Polemik antara warga Desa Adat Jimbaran dengan PT Jimbaran Hijau berlanjut. Kedua pihak dipertemukan dalam rapat dengar pendapat (RDP) DPRD Bali, Rabu (7/1/2026).
Pihak warga Desa Adat Jimbaran mengungkapkan saat ini PT Jimbaran Hijau menguasai lahan 280 hektare di sekitar Jimbaran. Ada sejumlah Pura yang berdiri di kawasan tersebut.
“PT Jimbaran Hijau sesuai dengan izin lokasi untuk membebaskan dan menguasai lahan seluas 280 hektare,” kata salah satu pengempon Pura Batu Mejan, I Nyoman Tekad, saat pemaparan.
Dia menuding PT Jimbaran Hijau seharusnya tidak memiliki hak lagi atas lahan seluas 280 hektare karena dianggap memenuhi kewajiban untuk membangun kawasan wisata terpadu Bali International Park. Oleh sebab itu, ia menilai lahan itu tidak dapat diperpanjang lagi oleh PT Jimbaran Hijau.
“Dan sudah seyogyanya Menteri ATR/BPN dan jajaran untuk mengevaluasi semua izin lokasi dan pemanfaatan lahan PT Jimbaran Hijau di Desa Adat Jimbaran,” terang dia.
Pantauan infoBali, rapat dengar pendapat masih berjalan cukup intens. Perwakilan masyarakat Desa Adat diminta untuk memaparkan semua runtutan persoalan tanah tersebut.
Kemudian, dilanjutkan pihak dari PT Jimbaran Hijau juga memaparkan semua wilayah yang dicakup oleh PT Jimbaran Hijau.
Perwakilan legal dari PT Jimbaran Hijau, Ignatius Suryanto, memaparkan bahwa ada empat pura di Jimbaran Hijau yaitu Pura Dompa, Pura Taksu, Pura Batu Mejan, dan Pura Batu Meguwung. Ignatius memastikan tidak ada akses ke pura yang ditutup di kawasan Jimbaran Hijau seperti yang dipersoalkan warga.
“Kami tidak ada yang menutup akses,” ujarnya.
Ignatius juga menegaskan lahan yang dimanfaatkan Jimbaran Hijau hanya 180 hektare.
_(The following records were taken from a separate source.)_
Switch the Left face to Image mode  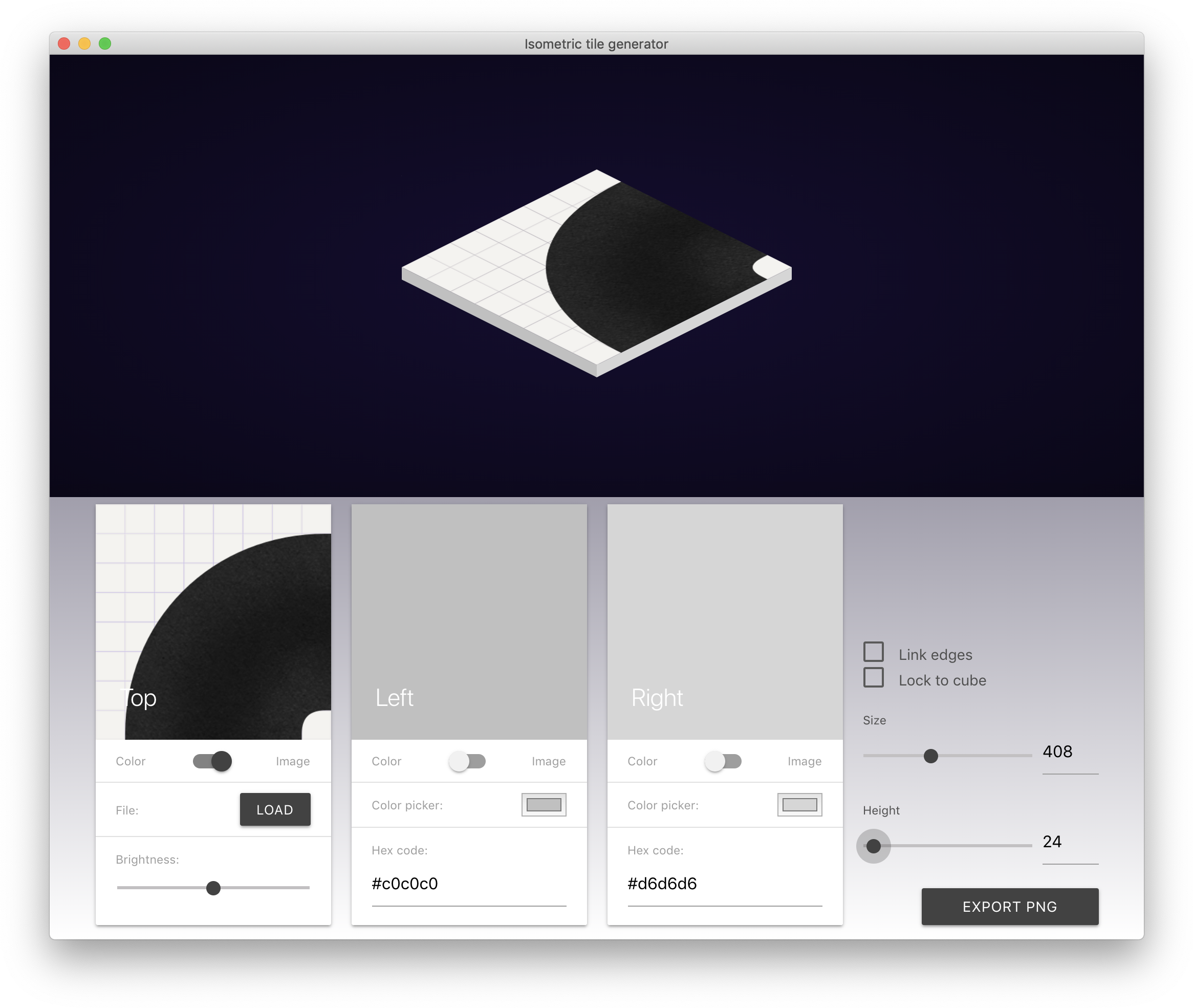click(x=467, y=761)
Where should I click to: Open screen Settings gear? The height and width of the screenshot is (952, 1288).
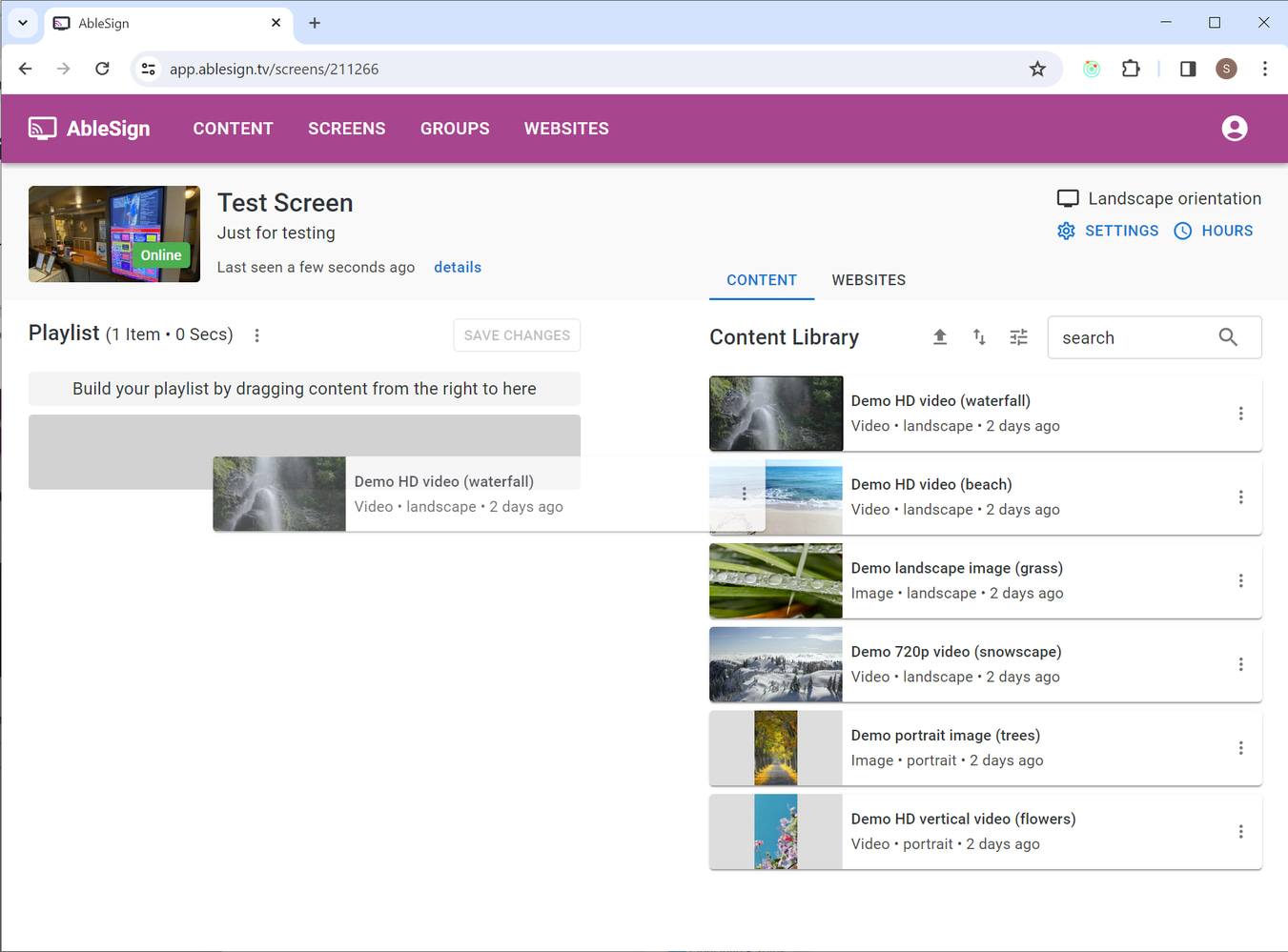coord(1108,231)
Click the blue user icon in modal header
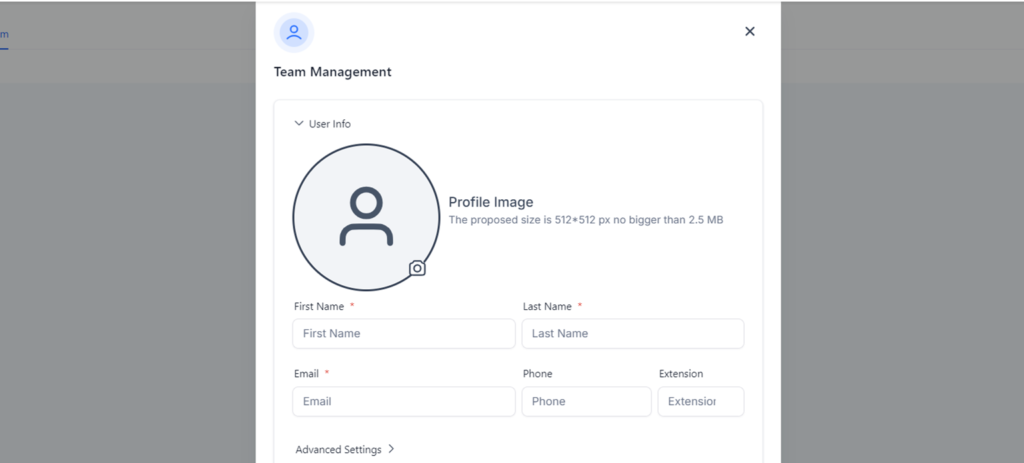This screenshot has height=463, width=1024. (x=294, y=32)
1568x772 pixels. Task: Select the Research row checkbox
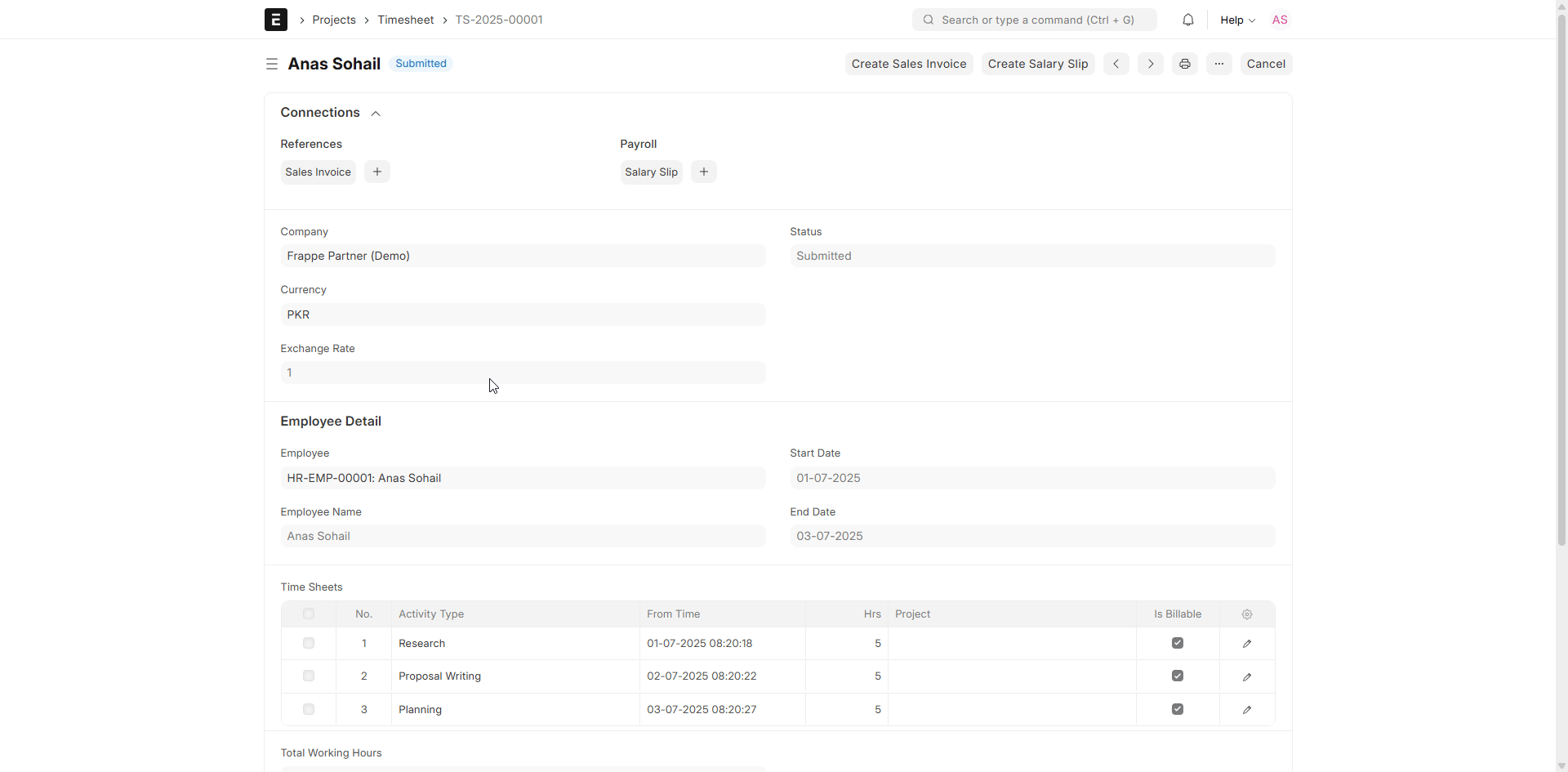click(x=309, y=644)
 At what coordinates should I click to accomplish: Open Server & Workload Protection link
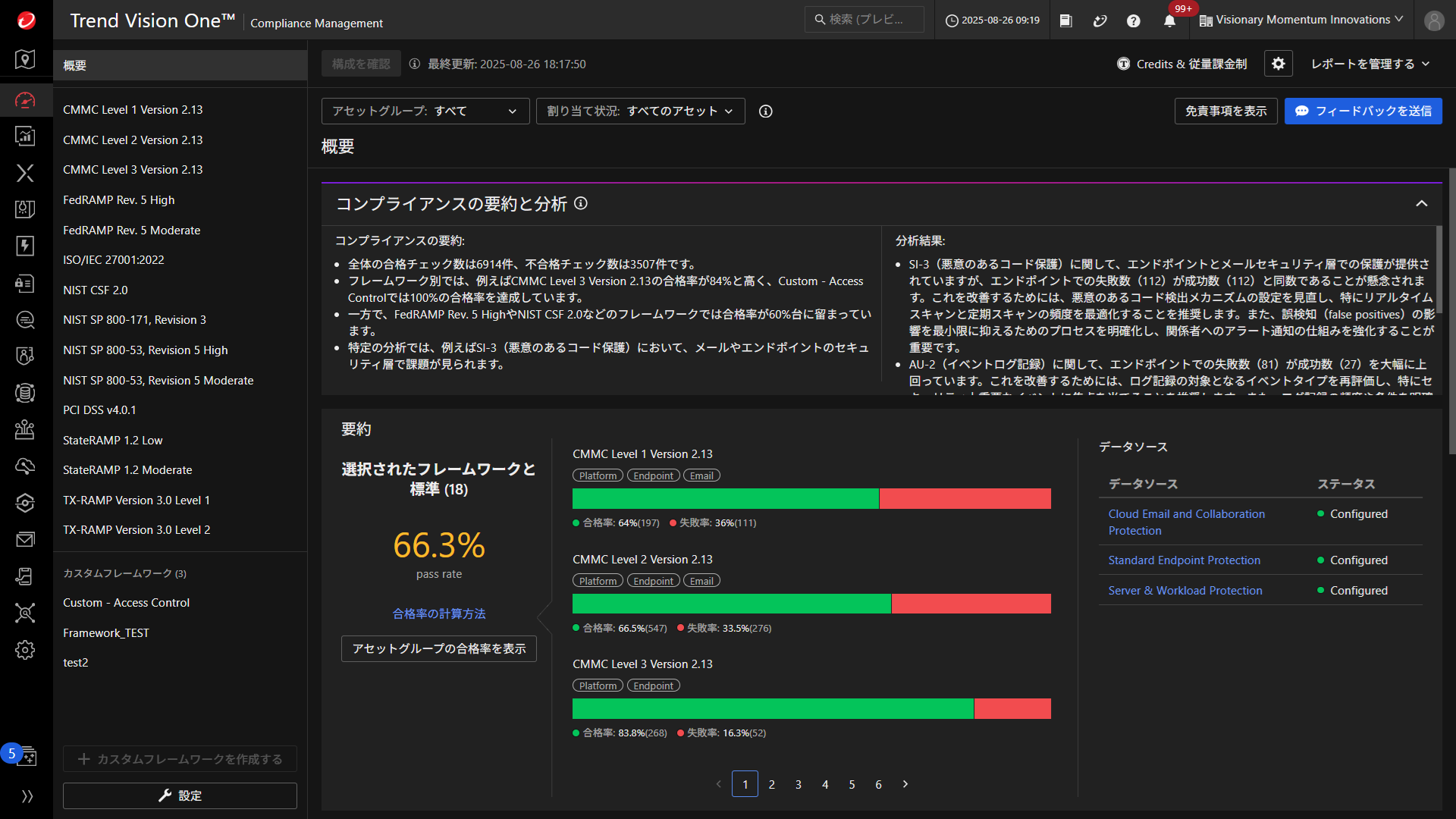[x=1185, y=591]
Bukan 280 hektare seperti yang disampaikan Warga Adat.
“Kembali lagi, mengenai 180 hektare itu barang (lahan) kami, kami klir and klin saya tahu objeknya apa sertifikatnya apa SK HGB-nya apa,” kata Ignatius.
“Mengenai masa berlaku segala macam itu kan aturan administratif negara ya, mengenai HGB selesai diperpanjang dan segala macam itu ada aturan. Tentunya BPN tidak serta merta diperpanjang pasti ada verifikasi karena kalau masalah mereka pasti kena masalah,” jelasnya.
Pemangku Desa Adat Jimbaran, I Wayan Bulat menyebut ada dua pura lainnya yang lokasinya melewati kawasan Jimbaran Hijau, yaitu Pura Belong Batu Nunggul dan Pura Balang Tama. Bulat menegaskan jika pura tersebut sudah ada bahkan sebelum kawasan Jimbaran Hijau beroperasi.
“Saya lahir tahun 1957, semua segala sesuatu yang ada di situ saya lahir di sana hidup di sana sekolah di sana semuanya saya tahu dari Pura Dompa hanya gundukan batu sama seperti Pura Balang Tama,” kata Bulat dalam RDP tersebut.
Ia menjelaskan pada 2005 Pura Balang Tama dikuasai oleh PT Citratama Selaras -perusahaan sebelum PT Jimbaran Hijau-, akhirnya Bulat memindahkan pura tersebut ke lokasi yang sekarang aksesnya melewati kawasan Jimbaran Hijau.
“Tempatnya saya pindahkan supaya tidak ada problem yang seperti sekarang yang saya temukan ini. Sekarang kalau ini disangkal oleh kalian, baru berapa tahun sih di sana,” tegasnya.